Department of Energy
In late 1998, Bill left his post as Ambassador to the U.N. to serve
as Secretary of the Department of Energy. Bill Richardson has a clear
understanding that energy will be one of the dominant issues of the 21st
Where do we get our energy from? How do we end our dependence on oil? How can we lower gas prices? How can we stabilize the Middle East? How can we beat global warming?
These issues will dominate our economic, cultural and political lives. Bill Richardson has proven experience working on these issues, and is the best equipped to tackle these problems head on.
Bill's current plan to increase our use of renewable energy is based on his experience as Energy Secretary -- he knows how to fight global warming because he has been fighting it for years.

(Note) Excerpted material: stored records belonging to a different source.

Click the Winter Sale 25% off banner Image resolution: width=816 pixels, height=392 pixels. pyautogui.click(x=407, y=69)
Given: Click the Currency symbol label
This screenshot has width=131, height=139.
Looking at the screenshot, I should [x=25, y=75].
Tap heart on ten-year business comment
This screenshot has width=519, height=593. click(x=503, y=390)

Secretary Richardson fought hard for renewable energy, and won the President's support for requiring that 7.5 % of U.S. electricity be generated by renewable power by 2010. He also enacted tough energy efficiency standards that will save wasted energy and save millions of dollars on America's electric bills.

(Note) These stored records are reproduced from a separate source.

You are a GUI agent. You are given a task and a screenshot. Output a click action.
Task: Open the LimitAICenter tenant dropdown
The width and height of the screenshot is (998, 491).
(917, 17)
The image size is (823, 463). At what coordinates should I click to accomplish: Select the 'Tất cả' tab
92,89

Nuclear proliferation is one of the most profound threats our country faces. Bill worked hard to secure our nuclear weapons, and those of other countries. At the Energy Department, Bill signed a series of nonproliferation agreements with Russia. One of these agreements was designed to spark economic growth and private sector research that would be open to out-of-work Russian nuclear scientists -- ensuring that they weren't forced into black market work with terrorist organizations or other countries.
When he started at the Department of Energy, Bill realized that there were large numbers of former government employees and contractors who were sick, dying or had died young. Many of the men and women who had worked on top secret nuclear research were exposed to dangerous levels of radiation and chemicals. They were dying because the government failed to provide a safe working environment. These were men and women who made the ultimate sacrifice for their country, but they weren't being treated with the honor they deserved. For too long the government had refused to compensate these workers and their families, and many of the victims did not want to speak out because the work they had done was still classified. Secretary Richardson defied years of bureaucratic stonewalling and traveled around the country meeting with these poisoned heroes.
It was hard work, but eventually Secretary Richardson got the government to agree to begin paying for the medical expenses of our sick and dying nuclear workers.
Bill Richardson has spent his life fighting for those who don't have a voice, and for those who have been ignored. With him it's not a question of if it's convenient or easy to fight for certain reforms -- it's about doing what's right, no matter where, or for whom.